In her reply memorandum, the plaintiff argues that the question whether a special relationship existed between the plaintiff and her husband and the insurance agent must be submitted to the jury. Plaintiff Tina L. Maurice's Reply Memorandum in Support of Plaintiff's Motion to Amend Complaint (Docket No. 14) at 4. However, where the proposed amended complaint fails to allege the existence of a relationship critical to a cause of action, the plaintiff is not entitled to present her claim to a jury. See, e.g., Roberts v. Florida Power & Light Co., 146 F.3d 1305, 1308 (11th Cir. 1998) (dismissal for failure to allege necessary element of cause of action); see generally United States v. Loisel, 39 F.Supp.2d 61, 64 (D. Me. 1998). That is the whole point of a motion to dismiss.

The plaintiff also argues that she is entitled to proceed with her proposed amendment as a third-party beneficiary of the contract between the defendant and the agent. Id. at 4-5. However, this claim is not presented in the proposed amendment, and the plaintiff only speculates about the content of that contract. Again, the plaintiff has failed to demonstrate that her proposed amendment, even when reasonable inferences favorable to her are drawn, states a claim against the defendant upon which she may recover.

A motion for leave to amend a complaint may be denied, notwithstanding the admonition of Fed. R. Civ. P. 15(a) that leave to amend "shall be freely given when justice so requires," if the proposed amendment would be futile. Grant v. News Group Boston, Inc., 55 F.3d 1, 5 (1st Cir. 1995).

"Futility" means that the complaint, as amended, would fail to state a claim upon which relief could be granted. In reviewing for "futility," the district court applies the same standard of legal sufficiency as applies to a Rule 12(b)(6) motion. Glassman v. Computervision Corp., 90 F.3d 617, 623 (1st Cir. 1996) (citations omitted).

Here, the plaintiff's proposed amendment would fail to state a claim, for the reasons discussed above. Accordingly, the motion for leave to amend should be denied.

III. Conclusion

For the foregoing reasons, I recommend that the defendant's motion to dismiss be GRANTED and that the plaintiff's motion for leave to amend the complaint be DENIED.

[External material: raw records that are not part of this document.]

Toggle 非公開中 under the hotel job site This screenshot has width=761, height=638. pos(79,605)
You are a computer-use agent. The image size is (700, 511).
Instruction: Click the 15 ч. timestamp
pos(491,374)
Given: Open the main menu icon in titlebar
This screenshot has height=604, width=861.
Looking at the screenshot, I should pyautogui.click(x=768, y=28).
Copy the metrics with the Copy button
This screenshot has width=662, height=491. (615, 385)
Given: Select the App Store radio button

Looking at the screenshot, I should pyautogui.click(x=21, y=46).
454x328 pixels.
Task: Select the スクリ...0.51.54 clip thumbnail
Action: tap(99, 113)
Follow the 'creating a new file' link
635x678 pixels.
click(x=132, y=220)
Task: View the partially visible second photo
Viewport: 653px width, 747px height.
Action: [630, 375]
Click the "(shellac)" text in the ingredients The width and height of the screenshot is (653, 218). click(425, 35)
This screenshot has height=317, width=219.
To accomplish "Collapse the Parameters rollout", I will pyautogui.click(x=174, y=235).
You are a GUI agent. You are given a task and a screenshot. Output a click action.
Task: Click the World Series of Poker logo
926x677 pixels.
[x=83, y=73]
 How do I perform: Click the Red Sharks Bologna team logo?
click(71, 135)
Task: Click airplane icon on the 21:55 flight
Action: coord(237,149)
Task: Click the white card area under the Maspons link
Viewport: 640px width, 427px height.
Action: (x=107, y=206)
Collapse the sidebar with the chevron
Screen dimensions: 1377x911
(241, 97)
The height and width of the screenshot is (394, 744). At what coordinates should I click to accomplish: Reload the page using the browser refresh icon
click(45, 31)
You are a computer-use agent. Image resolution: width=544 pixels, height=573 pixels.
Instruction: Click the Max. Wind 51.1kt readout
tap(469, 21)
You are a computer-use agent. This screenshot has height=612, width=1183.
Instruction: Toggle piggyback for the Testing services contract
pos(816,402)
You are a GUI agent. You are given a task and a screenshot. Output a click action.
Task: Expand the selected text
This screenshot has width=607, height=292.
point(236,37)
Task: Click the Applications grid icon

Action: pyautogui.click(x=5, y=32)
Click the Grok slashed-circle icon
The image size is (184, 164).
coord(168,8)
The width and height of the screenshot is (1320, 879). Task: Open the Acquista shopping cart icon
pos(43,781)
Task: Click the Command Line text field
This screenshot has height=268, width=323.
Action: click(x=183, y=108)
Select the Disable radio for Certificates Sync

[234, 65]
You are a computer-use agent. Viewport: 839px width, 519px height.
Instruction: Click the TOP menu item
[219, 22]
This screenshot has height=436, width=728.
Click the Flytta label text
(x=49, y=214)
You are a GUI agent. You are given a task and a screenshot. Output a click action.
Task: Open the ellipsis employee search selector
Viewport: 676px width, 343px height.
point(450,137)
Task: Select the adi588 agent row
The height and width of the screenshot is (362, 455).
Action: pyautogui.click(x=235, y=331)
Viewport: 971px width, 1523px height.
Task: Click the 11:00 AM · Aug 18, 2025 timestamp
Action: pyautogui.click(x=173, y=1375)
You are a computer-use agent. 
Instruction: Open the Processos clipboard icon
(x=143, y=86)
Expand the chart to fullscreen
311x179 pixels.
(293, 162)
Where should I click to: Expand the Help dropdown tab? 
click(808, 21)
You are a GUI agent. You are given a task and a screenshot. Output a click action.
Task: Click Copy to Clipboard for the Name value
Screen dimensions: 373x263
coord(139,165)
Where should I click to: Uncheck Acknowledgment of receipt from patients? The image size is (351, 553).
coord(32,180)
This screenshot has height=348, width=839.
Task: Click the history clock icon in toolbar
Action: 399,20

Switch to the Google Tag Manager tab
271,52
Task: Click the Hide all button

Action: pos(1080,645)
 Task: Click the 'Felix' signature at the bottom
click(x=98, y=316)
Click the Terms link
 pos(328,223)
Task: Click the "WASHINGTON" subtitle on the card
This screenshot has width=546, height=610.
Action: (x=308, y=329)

A party may file objections to those specified portions of a magistrate judge's report or proposed findings or recommended decisions entered pursuant to 28 U.S.C. § 636(b)(1)(B) for which de novo review by the district court is sought, together with a supporting memorandum, within ten (10) days after being served with a copy thereof. A responsive memorandum shall be filed within ten (10) days after the filing of the objection.

Failure to file a timely objection shall constitute a waiver of the right to de novo review by the district court and to appeal the district court's order.

Dated this 24th day of February, 2000.

1. The complaint and the plaintiff's memorandum of law refer to Nicole Maurice as the "minor" daughter of the plaintiff and the decedent. Complaint ¶ 2; Plaintiff's Memorandum at 11. However, the complaint alleges that Nicole was born on February 16, 1981, Complaint ¶ 2, more than 18 years before the complaint was signed on October 8, 1999, id. at [9], and the memorandum was filed on December 21, 1999, Docket.